Nothing but the lines from the start of the entries below through the line containing "You are a GUI" should appear in the answer, copied exactly and free of pictures.

(Stored items)
##########

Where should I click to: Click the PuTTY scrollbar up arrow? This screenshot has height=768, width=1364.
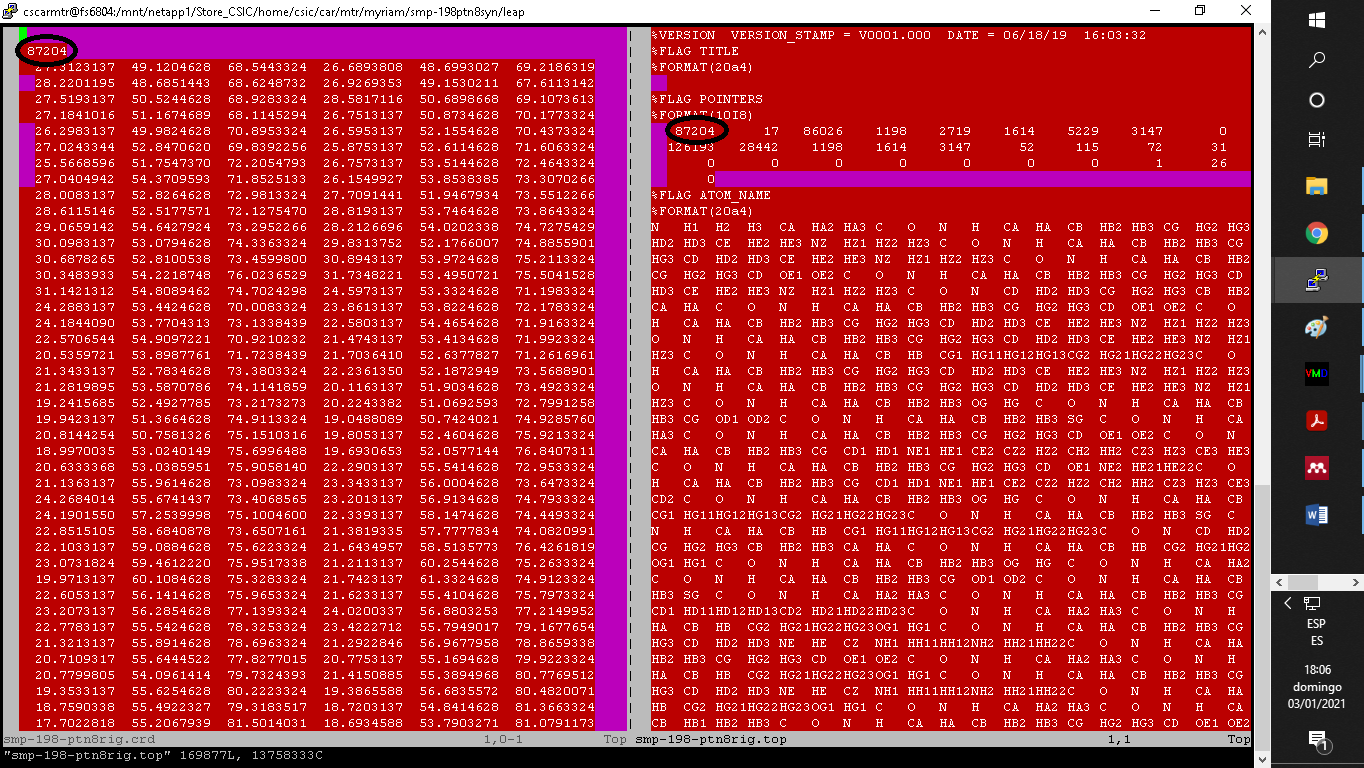(x=1262, y=32)
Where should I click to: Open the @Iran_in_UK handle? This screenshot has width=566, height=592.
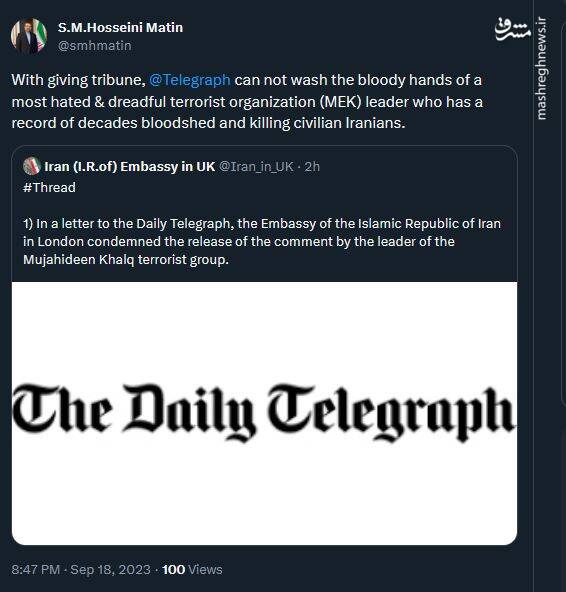(256, 166)
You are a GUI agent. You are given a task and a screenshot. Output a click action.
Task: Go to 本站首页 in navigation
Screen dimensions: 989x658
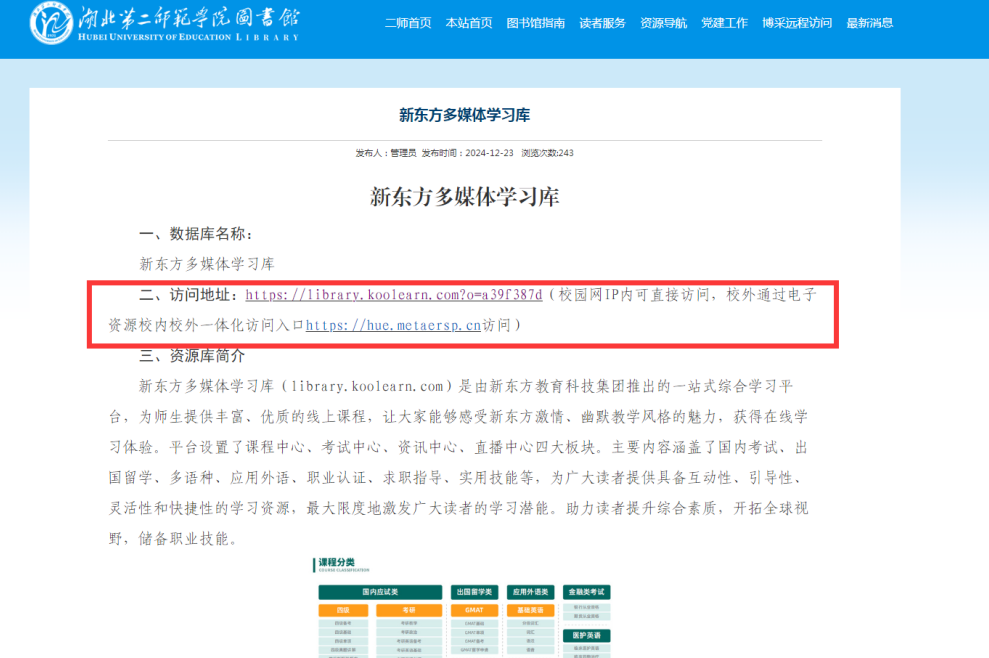click(468, 23)
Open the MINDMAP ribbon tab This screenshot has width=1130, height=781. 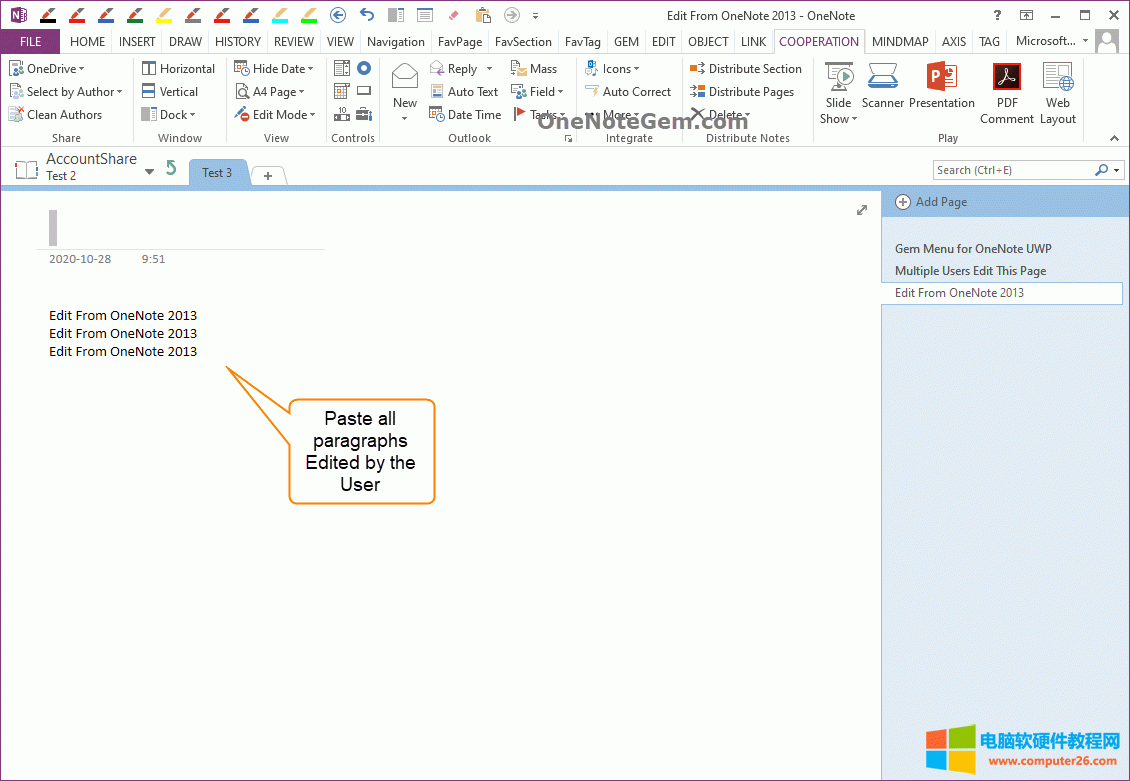(x=899, y=42)
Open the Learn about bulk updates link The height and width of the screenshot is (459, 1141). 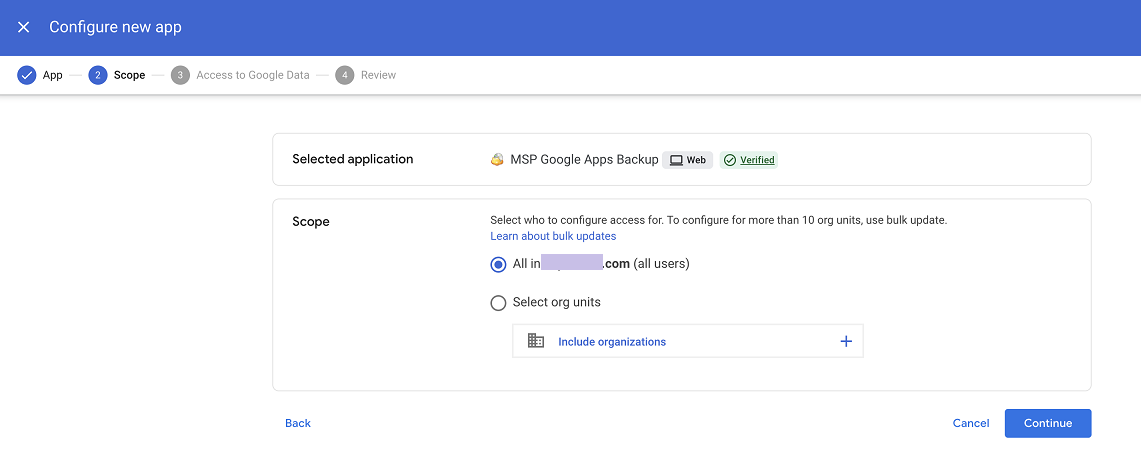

##########

▶ _Result for this task_:
Where should I click to: Click the PuTTY scrollbar up arrow? This screenshot has height=768, width=1364.
(x=1262, y=32)
Where should I click to: Open the @Iran_in_UK handle? This screenshot has width=566, height=592.
(256, 166)
You are a GUI agent. You are given a task and a screenshot. Output a click action.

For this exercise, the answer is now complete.